RL-related Tutorial

This page contains a general tutorial on how to use dgisim for RL.

Note

Linear game simulation environment is provided, but if you want to apply Monte-Carlo Tree Search or other non-linear methods, you need to implement your own game simulation environment (for now).

GameState is perfectly suitable for efficient MCTS, please refer to documentations on GameState for more details.

Linear Game Environment

Currently LinearEnv is provided for RL environment for linear simulation process.

A simple example of using LinearEnv is as follows:

from dgisim import LinearEnv

env = LinearEnv()
rl_net = ...  # your RL network

for _ in range(100):
    env.reset()
    game_state, encoded_state, reward, turn, done = env.view()

    while not done:
        action = rl_net(encoded_state)  # this is just an example, your network
                                        # doesn't have to directly generate an action
        game_state, encoded_state, reward, turn, done = env.step(action)

The default behaviour of LinearEnv is to generate a random game state at the beginning of each episode.

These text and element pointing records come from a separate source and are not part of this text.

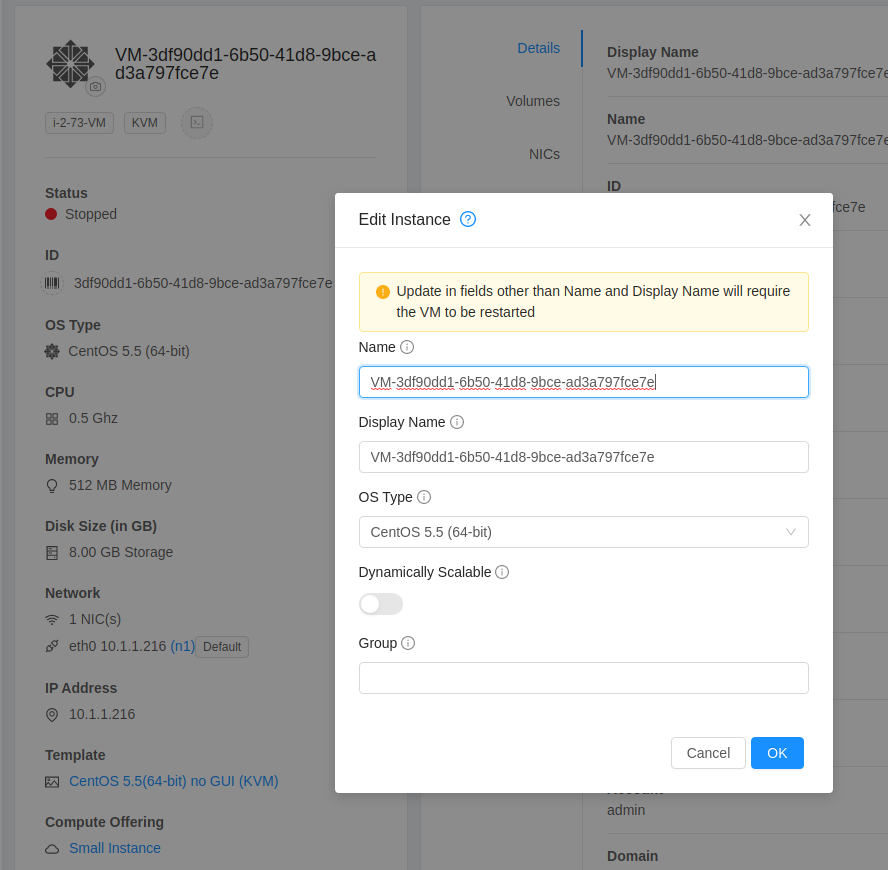The height and width of the screenshot is (870, 888).
Task: Toggle the Dynamically Scalable switch
Action: coord(380,604)
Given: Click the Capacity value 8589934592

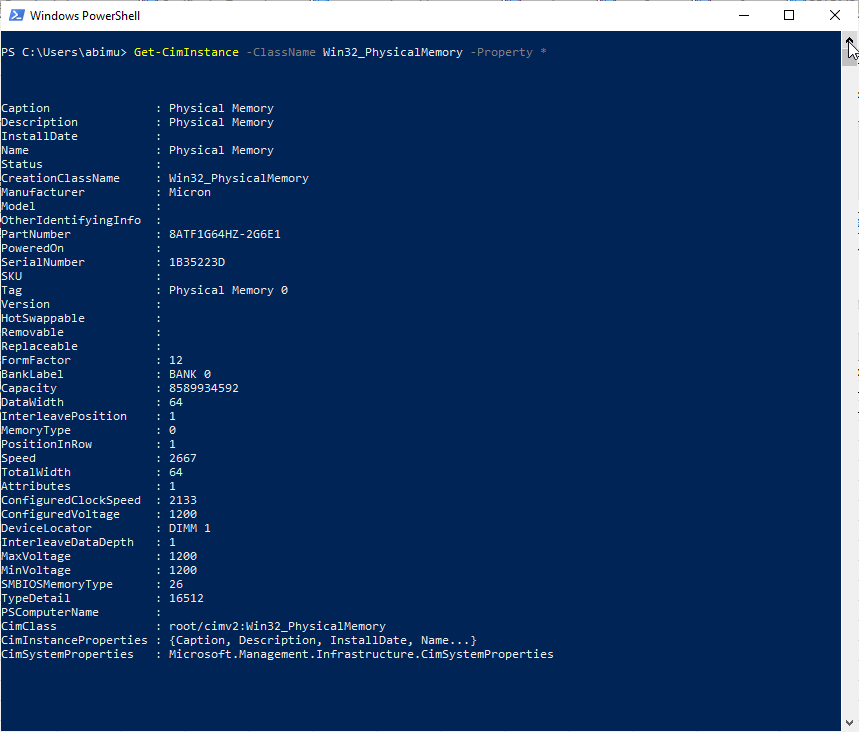Looking at the screenshot, I should pos(203,388).
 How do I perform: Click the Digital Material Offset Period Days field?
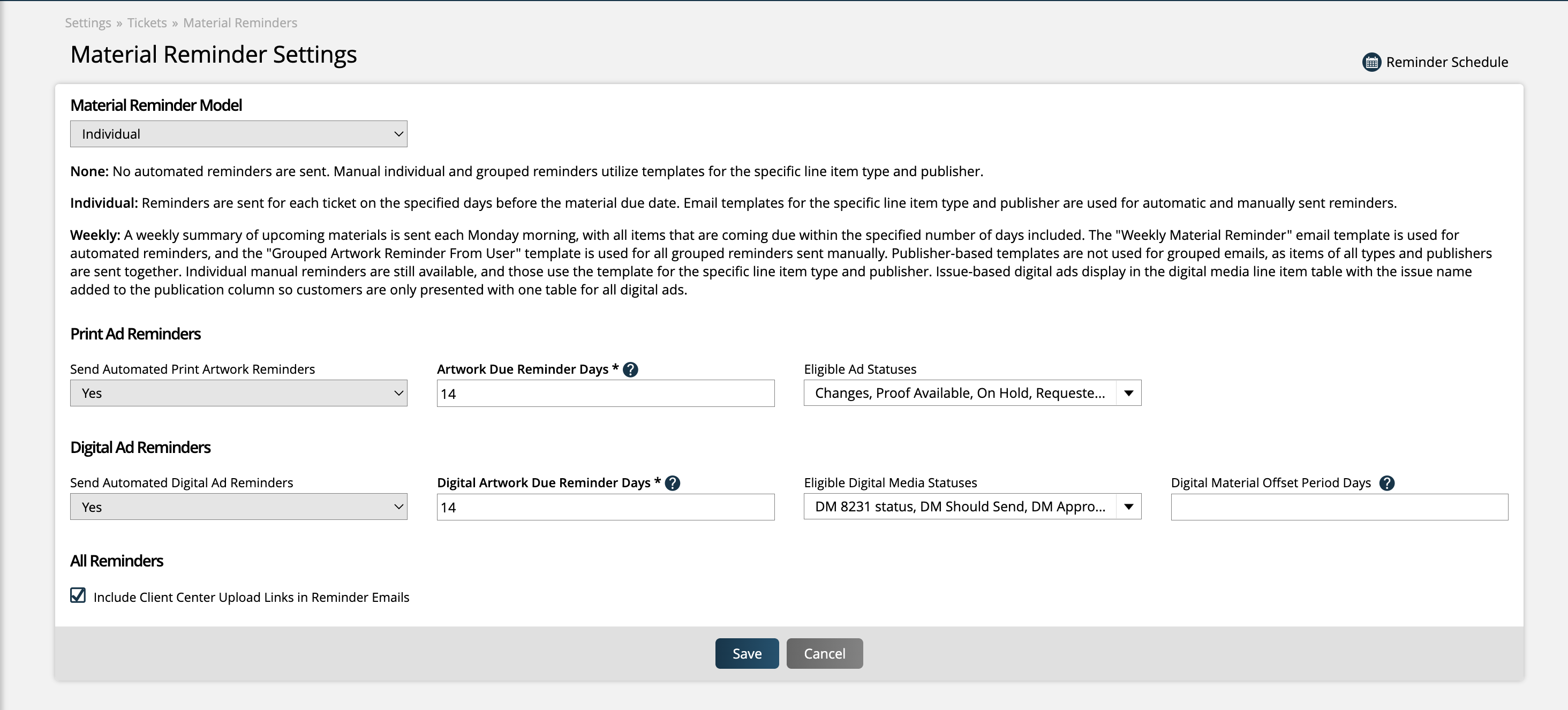tap(1339, 508)
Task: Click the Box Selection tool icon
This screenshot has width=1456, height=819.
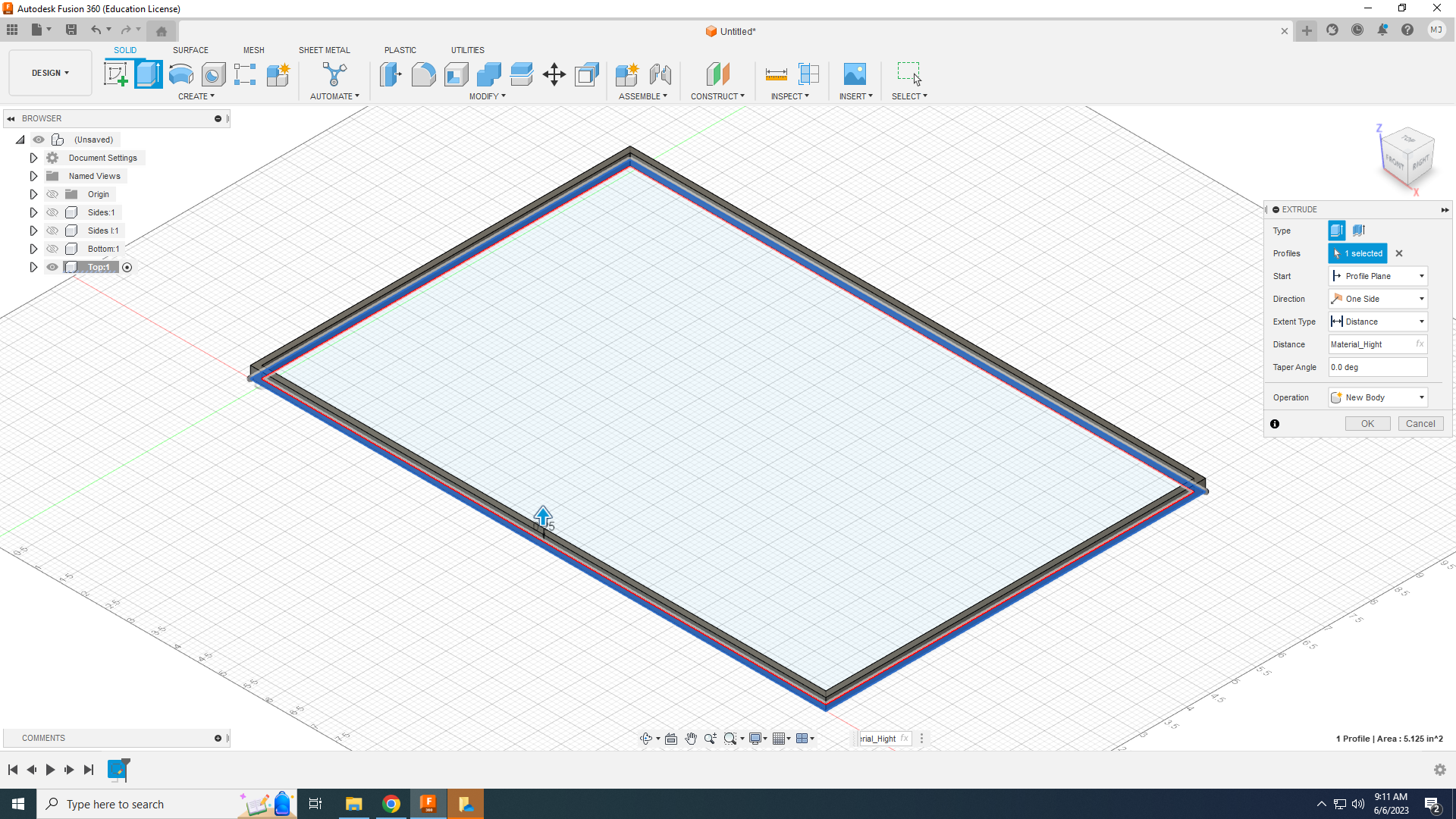Action: [x=909, y=73]
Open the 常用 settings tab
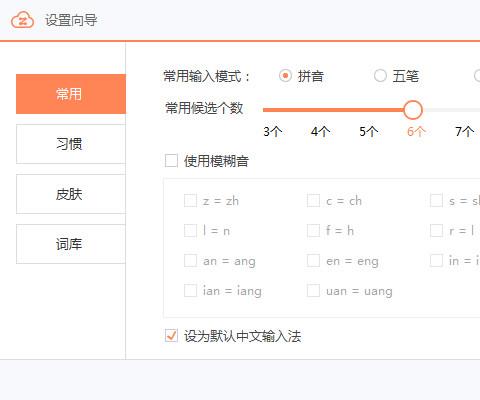Image resolution: width=480 pixels, height=400 pixels. click(x=71, y=94)

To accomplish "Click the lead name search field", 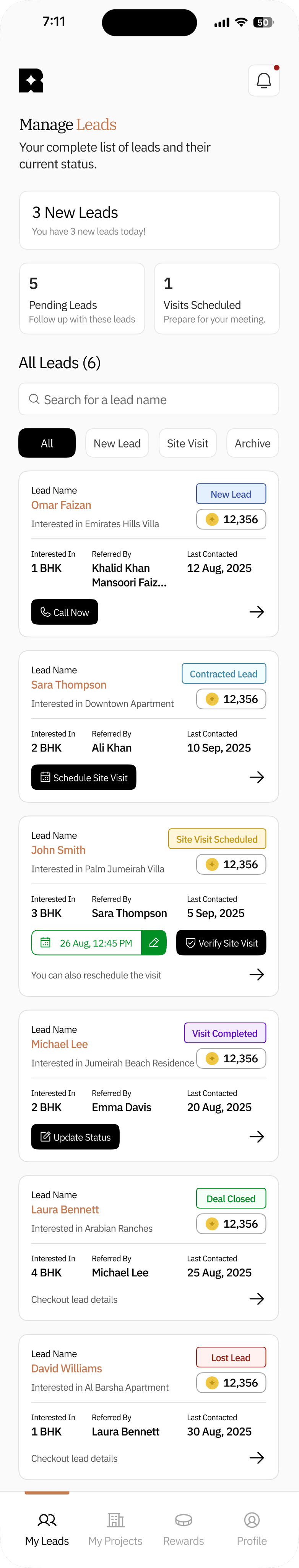I will pos(149,399).
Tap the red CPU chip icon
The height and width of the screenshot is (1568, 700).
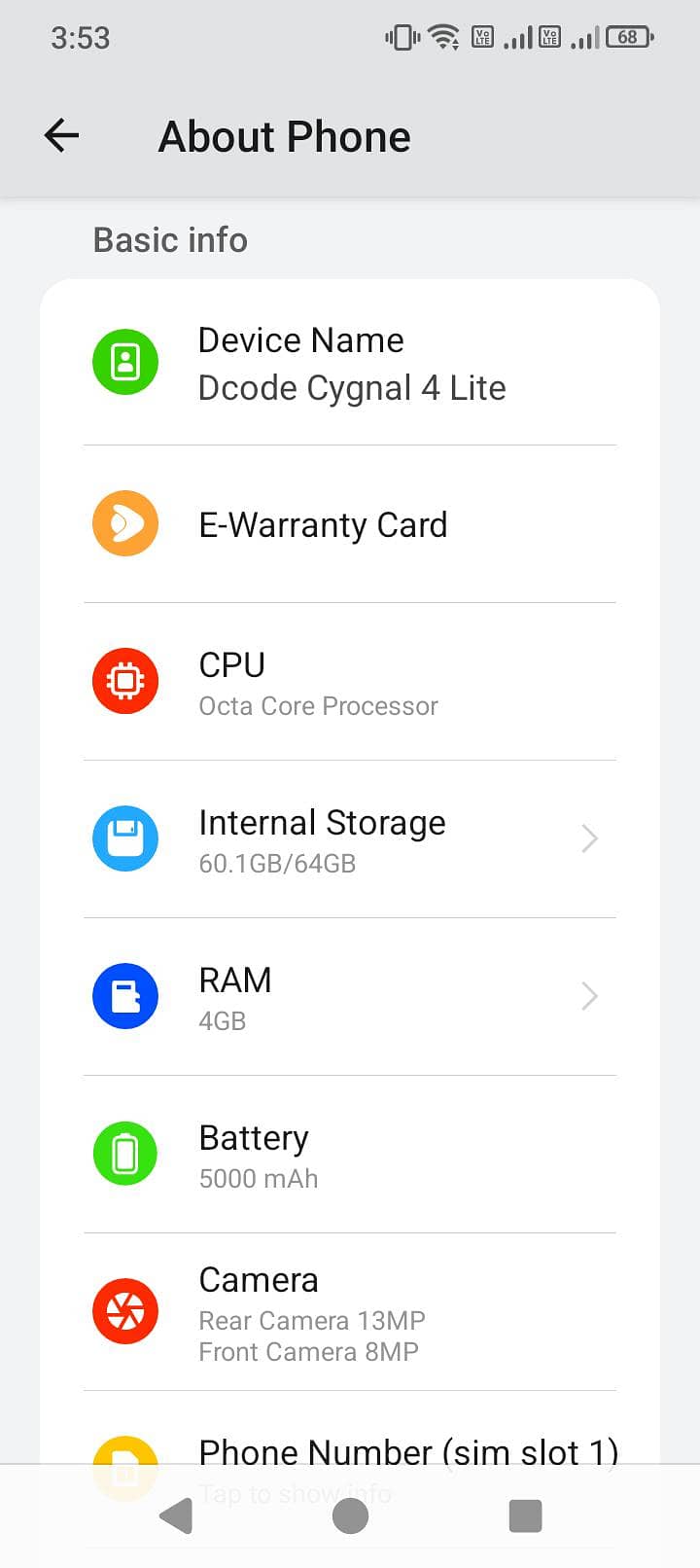(x=125, y=681)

You may also reset the environment with two specific decks for each player by calling .reset_with_decks(deck1, deck2).

Note

.reset() follows the last way of resetting the environment. If you want to reset the environment with random deck after calling .reset_with_decks(), you should call .reset_random().

Note

If you want to get the decks used by the players in the current episode, you need to call .extract_decks() on the initial game state right after resetting. (As the game progress, some information on the decks are lost, thus you may not get the complete decks by calling .extract_decks() on later game states.)

env.reset()
initial_game_state = env.full_view()
deck1, deck2 = initial_game_state.extract_decks()

LinearEnv.step() takes either a list of int as the encoded player action that might be an output of a NN, or a PlayerAction object. If the action failed to be decoded or is invalid in other ways, the same game state will be returned with a customizable penalty (default to -0.1).

The reward is:

If Game Ends:
- 1 if player 1 wins
- 0 if draw
- -1 if player 2 wins
If Invalid Action:
- -0.1 if player 1 makes an invalid action
- 0.1 if player 2 makes an invalid action
Otherwise:
- 0

All the return values above can be customized by passing values to LinearEnv when initializing.

Game Encoding Details

A GameState object is encoded as a 1D vector of length 2916.

The encoding for a GameState object is ordered as follows:

4 ints for basic game information (game mode, game phase, round number, active player id)
956 ints for player 1 information (deck, hand, characters, statuses, summons, supports…)
956 ints for player 2 information
1000 ints for all pending effects to be executed (useful when facing death swap)

The encoding for a PlayerState object is ordered as follows:

4 ints for basic information (player phase, right for consecutive action…)
22 ints for dice
80 ints for hand cards (designed for 40 cards max for future expansion)
80 ints for deck cards
80 ints for publicly used cards (cards used that your opponent can see)
80 ints for publicly gained cards (cards gained that your opponent can see)
414 ints for characters
70 ints for hidden statuses (whether plunge attack is available…)
70 ints for combat statuses (designed for 10 statuses max)
28 ints for summons
28 ints for supports

The encoding for a Character object is ordered as follows:

9 ints for basic information (character type, character element, weapon type…)
10 ints for elemental application / aura
28 ints for hidden statuses (empty for most characters, but a few need this)
91 ints for character statuses

The 1000 ints for pending effects can encoding a maximum of 40 effects, which is enough for most cases. (only 1 game state out of over 1,000,000 game states in hundreds of random plays can reach 23 pending effects)

Custom Encoding

If you want ot use your own way of encoding, you may instantialize your own EncodingPlan object and pass it to LinearEnv when initializing.

Please refer to the documentations on EncodingPlan for more details.